John Hayden served seven years in San Quentin after a grift went sour and for a year he has been strictly a law-abiding citizen. He has no intention of going back inside. He has a poorly paid job as assistant manager in a bowling alley. He has a dream. There’s a roadhouse in Colorado that is being badly mismanaged. It could and should be a gold mine. Hayden could make it a very profitable proposition. He could be a strictly legal businessman. All he needs is thirty thousand dollars to buy the place. It’s just a dream. He’s forty-two and it would take ten years to save thirty grand. By that time he’d be too old to make a fresh start. It will stay a dream.

Then Doug Rance looks him up. Hayden and Rance had worked cons before when Rance was just a fresh-faced kid. Now Rance claims to have come up with what every conman dreams of - a totally fresh variation on one of the classic long cons. Hayden isn’t interested, until Rance tells him his cut would amount to around - thirty thousand dollars.

A few years earlier a small-town real estate tycoon named Wallace Gunderman got taken by a bunch of Canadian grifters and ended up with thousands of acres of worthless land. Rance’s idea is beautiful. Gunderman will get conned a second time over the same land while thinking he’s outsmarted everyone. The first time he got taken for twenty-five thousand dollars but this time he’s going to be bled for a lot more.

What makes the grift fool-proof is the girl. Evvie is Gunderman’s secretary and she has a grudge against him. She’ll be working on Gunderman from the inside, drawing him in to be fleeced.

Of course it would be better for Hayden not to get involved with Evvie but every man has his weakness. Hayden’s weakness is women.

Fortunately the plan really is fool-proof. Everything goes off like clockwork. When it comes to the final stretch, taking Gunderman’s money, it will be smooth sailing. They hope.

When fictional criminals have a plan for a perfect crime you just know something is going to go wrong. And of course it does. For our two grifters it then it becomes a question of trying to at least stay out of prison. They improvise another plan. Whether it will work or not is another matter.

Block describes the grift in great detail and it’s a delight to read. The intricate process of laying out the bait for Gunderman and then playing him along just right is fascinating.

This is definitely noir fiction, or at least fiction with noirish tinges, although the noirness isn’t entirely obvious in the early stages.

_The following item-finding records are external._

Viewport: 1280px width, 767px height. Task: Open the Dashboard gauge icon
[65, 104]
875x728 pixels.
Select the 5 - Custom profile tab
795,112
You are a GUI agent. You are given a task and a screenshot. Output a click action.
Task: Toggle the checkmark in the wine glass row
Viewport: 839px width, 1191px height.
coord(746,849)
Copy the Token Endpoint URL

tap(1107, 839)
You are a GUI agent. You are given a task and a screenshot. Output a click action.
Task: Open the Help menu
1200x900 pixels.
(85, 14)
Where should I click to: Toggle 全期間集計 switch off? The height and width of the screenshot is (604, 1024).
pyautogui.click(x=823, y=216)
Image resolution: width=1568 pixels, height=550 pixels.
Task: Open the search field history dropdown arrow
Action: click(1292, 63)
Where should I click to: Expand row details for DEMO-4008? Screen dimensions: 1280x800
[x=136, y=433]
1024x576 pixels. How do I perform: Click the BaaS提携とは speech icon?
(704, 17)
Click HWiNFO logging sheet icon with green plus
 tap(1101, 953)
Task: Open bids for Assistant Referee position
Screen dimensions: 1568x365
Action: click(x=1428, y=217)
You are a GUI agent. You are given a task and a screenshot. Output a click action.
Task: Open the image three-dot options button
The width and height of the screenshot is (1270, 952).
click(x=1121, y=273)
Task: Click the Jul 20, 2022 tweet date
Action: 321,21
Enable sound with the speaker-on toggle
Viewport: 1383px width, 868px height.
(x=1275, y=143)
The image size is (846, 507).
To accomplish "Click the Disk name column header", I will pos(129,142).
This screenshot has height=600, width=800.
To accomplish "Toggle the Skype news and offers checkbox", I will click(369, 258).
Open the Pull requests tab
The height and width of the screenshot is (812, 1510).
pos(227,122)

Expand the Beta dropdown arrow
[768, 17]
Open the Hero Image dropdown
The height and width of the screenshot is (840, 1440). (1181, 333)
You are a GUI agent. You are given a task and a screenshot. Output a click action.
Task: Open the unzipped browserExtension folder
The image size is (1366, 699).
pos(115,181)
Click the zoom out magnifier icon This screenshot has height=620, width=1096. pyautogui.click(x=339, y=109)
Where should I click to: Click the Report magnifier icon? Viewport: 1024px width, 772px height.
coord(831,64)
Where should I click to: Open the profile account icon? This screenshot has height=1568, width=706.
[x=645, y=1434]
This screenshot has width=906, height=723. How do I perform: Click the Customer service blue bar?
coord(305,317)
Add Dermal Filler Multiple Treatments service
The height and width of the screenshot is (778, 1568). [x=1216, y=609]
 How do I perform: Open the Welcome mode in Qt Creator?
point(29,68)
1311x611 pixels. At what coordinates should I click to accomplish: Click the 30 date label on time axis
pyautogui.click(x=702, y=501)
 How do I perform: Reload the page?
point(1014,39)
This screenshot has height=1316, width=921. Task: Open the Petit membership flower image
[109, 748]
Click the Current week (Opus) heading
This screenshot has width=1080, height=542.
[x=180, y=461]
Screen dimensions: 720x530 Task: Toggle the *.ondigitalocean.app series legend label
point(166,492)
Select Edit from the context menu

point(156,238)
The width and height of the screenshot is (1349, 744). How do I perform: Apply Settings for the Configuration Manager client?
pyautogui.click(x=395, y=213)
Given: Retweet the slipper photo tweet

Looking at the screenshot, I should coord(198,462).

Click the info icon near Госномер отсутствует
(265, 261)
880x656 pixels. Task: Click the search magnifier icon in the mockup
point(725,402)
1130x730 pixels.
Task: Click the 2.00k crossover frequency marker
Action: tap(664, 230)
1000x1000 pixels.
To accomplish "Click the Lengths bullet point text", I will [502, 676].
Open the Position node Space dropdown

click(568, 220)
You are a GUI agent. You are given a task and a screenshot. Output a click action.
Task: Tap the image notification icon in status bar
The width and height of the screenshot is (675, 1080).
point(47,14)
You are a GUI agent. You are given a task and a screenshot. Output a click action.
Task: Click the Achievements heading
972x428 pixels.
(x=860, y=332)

Hayden is a professional and he’s an artist when it comes to a con. He’s also a man with a dream. He’s a perfect noir protagonist. He’s a rogue but he’s totally non-violent and he’s likeable and he’s just trying to pull off one last big score and we can’t help wanting him to succeed.

Evvie might be an amateur but seeing her in action is a joy. She’s an astonishingly gifted amateur and she knows all the tricks when it comes to stringing along a man like Gunderman.

I’m not going to tell you anything about the ending except that I liked it a lot.

The Girl with the Long Green Heart is wildly enjoyable and is highly recommended. It's been reprinted by Hard Case Crime.